So much easier than running.

Cross training is part of the official marathon training this time around, so last night I took my bike for a 17-mile loop out in the boondocks.

I liked it. If I weren't absurdly drawn to running, even though it's hard, and I'm not that great at it, I'd totally give it up and take up cycling, instead. But for now I'll have the best of both, and remain mediocre at both.

Gosh. I'm so inspirational, aren't I?

So, the bike ride. It was hotter than piss outside yesterday, but again, cycling in the heat is much easier than running in the heat. So I didn't die. Two points for me!

I mapped my route on Map My Ride, and while I wasn't entirely sure where I was going the whole time, I did make it back. However, there was about a two-mile stretch on a suspect highway with weeds growing from its crevices and vacant farmhouses along its path that made me wish I had brought identification with me for when the authorities discovered my body at the bottom of a swamp, but I survived that, too.

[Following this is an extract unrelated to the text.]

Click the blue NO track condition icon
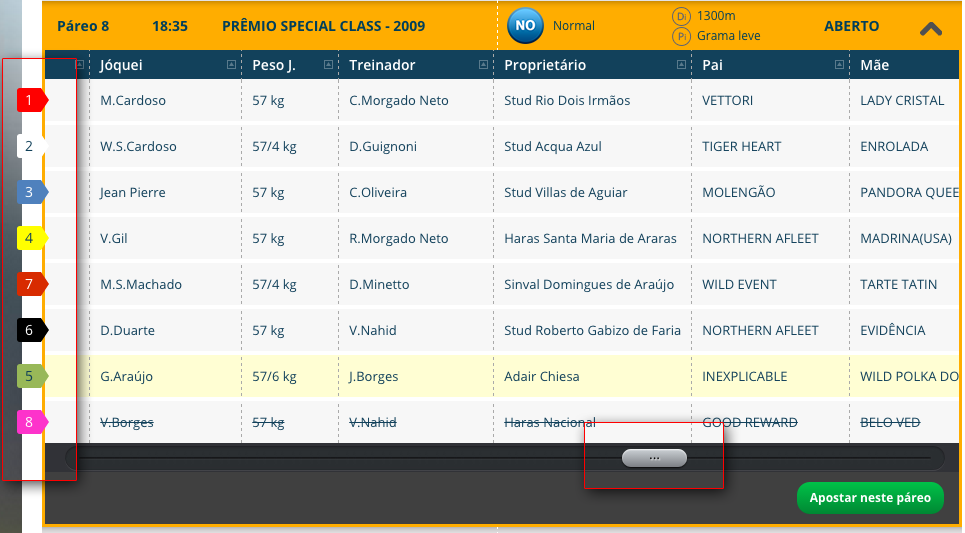965x533 pixels. [x=525, y=26]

What I did not appreciate, though, other than some fairly gigantor hills and asinine drivers who would not move over in the least as they passed me at a swift 63 mph, were the butterflies. I don't do butterflies. And they were everywhere. Maybe it was the heat. Maybe it was the miles of endless fields. Maybe it was because God Hates Me. But they were small and black and orange and everywhere.

Fluttering in the fields. Smashed on the road. Hanging out on the shoulder of the highway. I even counted - with every three pedal strokes I saw another butterfly, somewhere. And one of them? It hit my bike helmet, I felt it. And I screamed, not just in the depths of my soul, but out loud, for all of farm country to hear.

So when I got home, it mattered not that I was sweatier than a hog, or that my tires had lost some air and that the bike seat left me feeling as though I had delivered a child out of my rear, because I was safe. And inside? The butterflies can't get me.